In a recent survey conducted by VOTE, a student political awareness group, researchers sought to examine the political climate of UTSA. In the study, over 400 students were asked whom they were voting for and why. They discovered that the majority of students claimed to have found a clear candidate to endorse in the upcoming presidential election but were completely unwilling to divulge which candidate they had chosen.
Pollsters found that students had extremely strong feelings regarding the upcoming election. Politically informed students would make declarative statements such as “Between the two candidates, I kind of know what mine sort of stands for. Maybe,” expressed junior English student Jenny Tull.
When asked why they supported their chosen candidates, students lauded them with exasperated praise.
“Better than nothing,” said freshman finance major Richard Million.
“Well, at least they aren’t the other one,” said Forrest Green, a sophomore communications student.
“What am I going to do, vote third party? Ha, good one,” chuckled junior political science major Ferris Wheeler.
The majority of students defended their choices by attacking the opposition’s track record, stating the candidates were untrustworthy, unreliable and insincere toward the issues of which they claimed to stand. The surveyors found students on both sides showed great concern over the opponent’s track record, believing they would say or do anything to get their vote.
“I went to Washington D.C. for vacation this summer and attended one of the candidate’s rallies,” stated senior business major Rick Shaw. “They made some decent points about changes needed in our country. I was very surprised to wake up the very next day to find that they took the exact opposite stance on Twitter less than three hours later and said that they could never support everything stated the night before as it would be absolutely devastating to the country. My candidate wouldn’t do that. Right?”

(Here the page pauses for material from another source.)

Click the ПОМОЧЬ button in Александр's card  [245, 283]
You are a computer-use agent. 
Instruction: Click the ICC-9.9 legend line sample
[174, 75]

Students displayed distrust in the opposition’s candidate in light of recent scandals, with about 35 percent of the students surveyed expressing that they couldn’t trust a candidate with such a seedy past. “How can I trust a candidate who’s had that many scandals?” asked freshman Andrew Valdez. “The president is supposed to represent our entire country. I don’t even understand how they could get this far into the election with a record like that.”
The political divide at UTSA is only going to get more heated as passionate students defend their candidates as the upcoming election draws near. With whom will UTSA students settle?